Rückkehr zum Cooper Creek
Burke, Wills und King kehrten am Abend des 21. April 1861 in das Depot zurück, fanden es aber verlassen vor. Am Morgen dieses Tages war Brahe vom Cooper Creek nach Menindee aufgebrochen, weil sich einer seiner Männer ein Bein gebrochen hatte.[25] Zudem wurden die Vorräte knapp und es erschien der Depot-Besatzung unwahrscheinlich, dass Burke noch zurückkehrte, sie vergruben aber zur Sicherheit einige Vorräte und einen erklärenden Brief unter einem Baum und markierten die Stelle.[9] (Siehe Abschnitt Dig Tree)
Die drei Männer gruben das Versteck aus und fanden den Brief, waren aber zu ausgelaugt und hatten keine Hoffnung, zur Hauptgruppe aufzuschließen. Sie entschlossen sich zu rasten und sich zu erholen, wobei sie die Vorräte aus dem Versteck aufbrauchten. Wills und King wollten der „alten Spur“ zurück nach Menindee folgen, aber Burke entschied, dem Fluss zu folgen. Er wollte auf diese Weise den weitesten Außenposten ländlicher Besiedlung in South Australia, eine große Rinderfarm nahe dem Mount Hopeless, erreichen.[9] Das bedeutete eine 240 Kilometer lange Reise in Richtung Südwesten quer durch die Wüste. Sie schrieben einen Brief, in dem sie ihre Absichten erklärten, und vergruben ihn in dem Versteck unter dem gekennzeichneten Baum für den Fall, dass ein Rettungstrupp das Gebiet durchsuchte. Sie veränderten nicht die Aufschrift des Baumes oder das Datum auf dem Baum, was sich später als Fehler herausstellte. Am 23. April machten sie sich auf den Weg durch die Strzelecki-Wüste in Richtung Mount Hopeless.

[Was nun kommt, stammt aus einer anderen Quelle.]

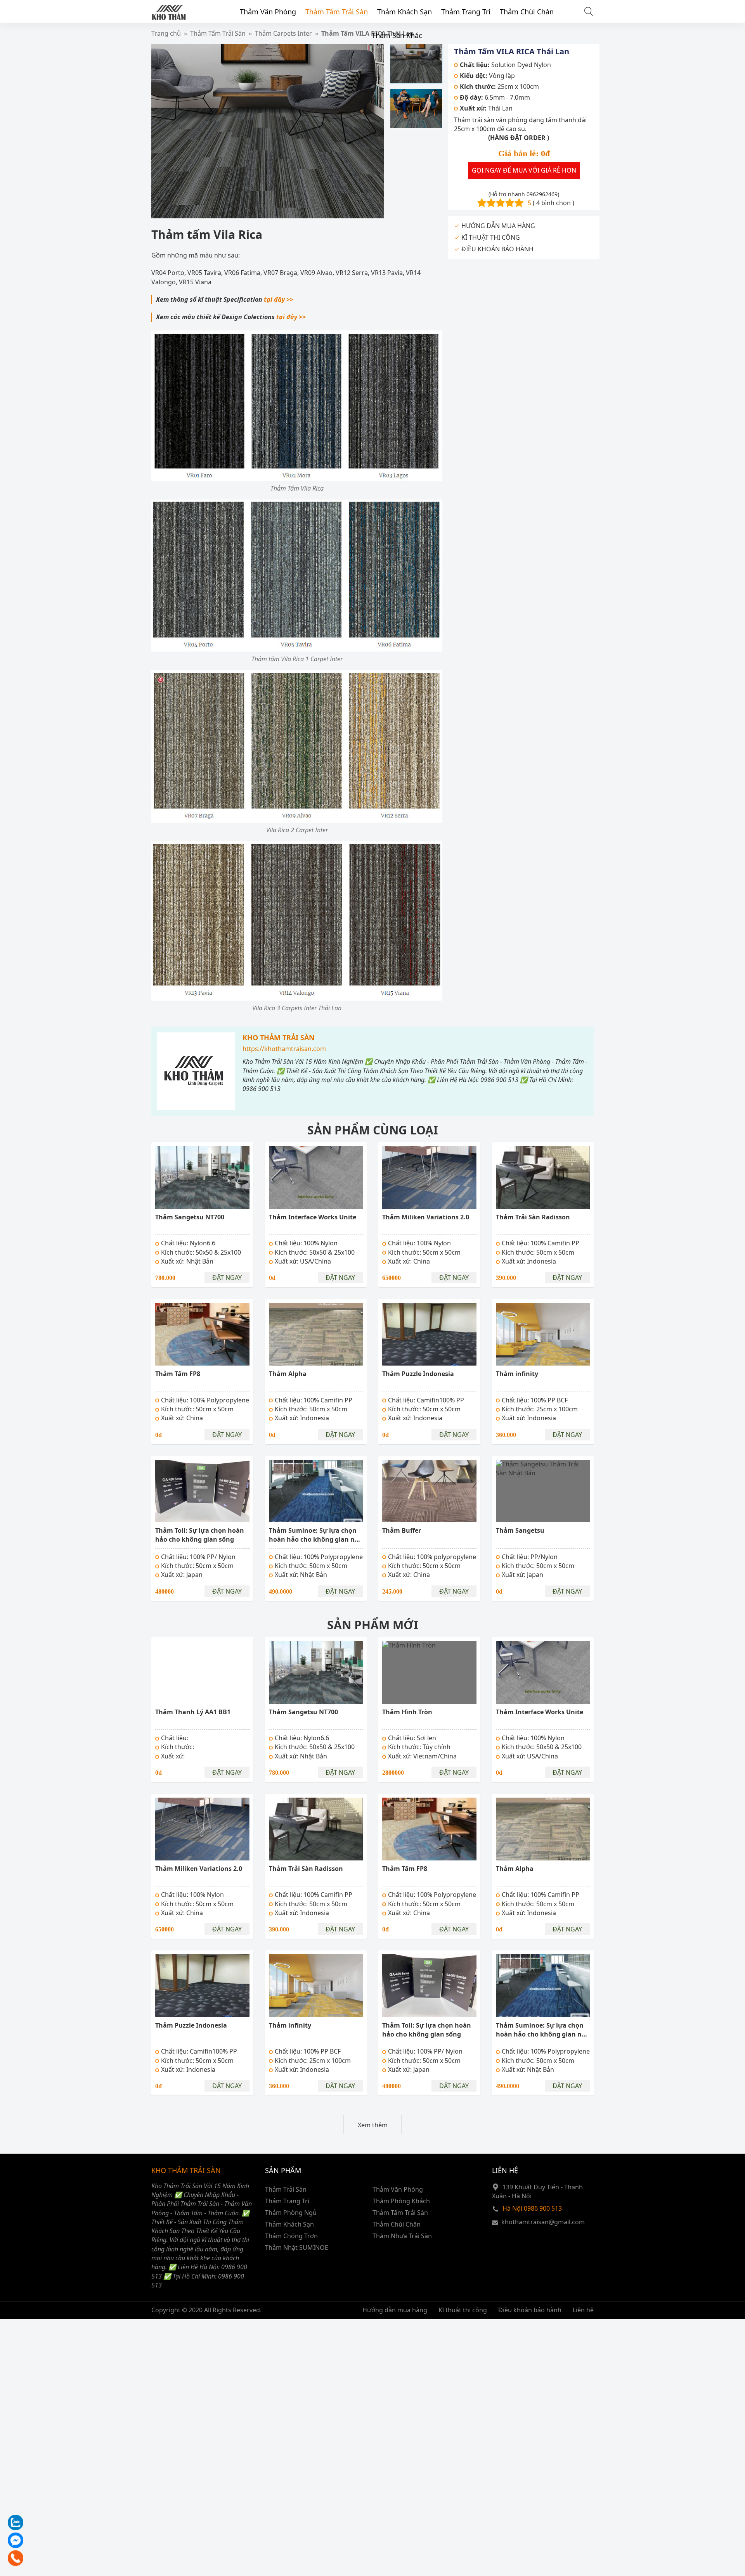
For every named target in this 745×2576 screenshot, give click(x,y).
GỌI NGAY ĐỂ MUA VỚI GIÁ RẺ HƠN (524, 170)
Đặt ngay (227, 1277)
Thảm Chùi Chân (527, 11)
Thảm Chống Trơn (291, 2236)
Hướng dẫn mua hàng (394, 2310)
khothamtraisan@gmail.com (543, 2222)
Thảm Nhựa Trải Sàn (402, 2236)
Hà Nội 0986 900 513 (532, 2208)
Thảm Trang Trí (465, 11)
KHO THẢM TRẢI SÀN (279, 1037)
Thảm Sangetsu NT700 (189, 1217)
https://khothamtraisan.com (284, 1048)
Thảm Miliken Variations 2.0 (425, 1217)
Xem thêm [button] (373, 2125)
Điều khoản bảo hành (529, 2310)
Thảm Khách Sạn (404, 11)
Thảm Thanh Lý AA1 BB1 (192, 1712)
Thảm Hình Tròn (407, 1712)
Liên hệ (583, 2310)
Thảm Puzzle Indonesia (418, 1373)
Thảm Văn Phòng (268, 11)
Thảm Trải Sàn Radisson (533, 1217)
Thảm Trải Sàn (286, 2189)
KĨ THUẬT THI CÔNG (490, 237)
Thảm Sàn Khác (397, 35)
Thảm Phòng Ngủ (291, 2212)
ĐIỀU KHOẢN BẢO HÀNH (497, 249)
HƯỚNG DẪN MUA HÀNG (498, 225)
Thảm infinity (517, 1373)
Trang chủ (166, 33)
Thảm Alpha (288, 1373)
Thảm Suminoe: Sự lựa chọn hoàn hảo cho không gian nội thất (314, 1539)
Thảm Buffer (401, 1530)
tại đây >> (278, 299)
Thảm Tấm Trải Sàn (336, 11)
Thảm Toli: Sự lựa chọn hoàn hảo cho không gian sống (199, 1535)
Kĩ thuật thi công (462, 2310)
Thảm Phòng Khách (401, 2201)
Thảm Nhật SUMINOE (296, 2247)
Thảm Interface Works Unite (312, 1217)
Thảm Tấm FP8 (177, 1373)
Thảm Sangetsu (520, 1530)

Währenddessen traf Brahe auf dem Rückweg nach Menindee auf Wright, der versuchte, den Nachschub zum Cooper Creek zu bringen. Die beiden einigten sich darauf, noch einmal zum Lager am Cooper Creek zurückzukehren, um zu prüfen, ob Burke vielleicht doch zurückgekommen war. Als sie am 8. Mai ihr Ziel erreichten, waren Burke und Wills bereits 56 Kilometer entfernt. Da die Markierung des Baumes unverändert war, schlossen Brahe und Wright, dass Burke nicht zurückgekehrt war. Sie dachten nicht daran zu prüfen, ob die Vorräte noch an Ort und Stelle begraben waren, sondern kehrten zur Hauptgruppe nach Menindee zurück.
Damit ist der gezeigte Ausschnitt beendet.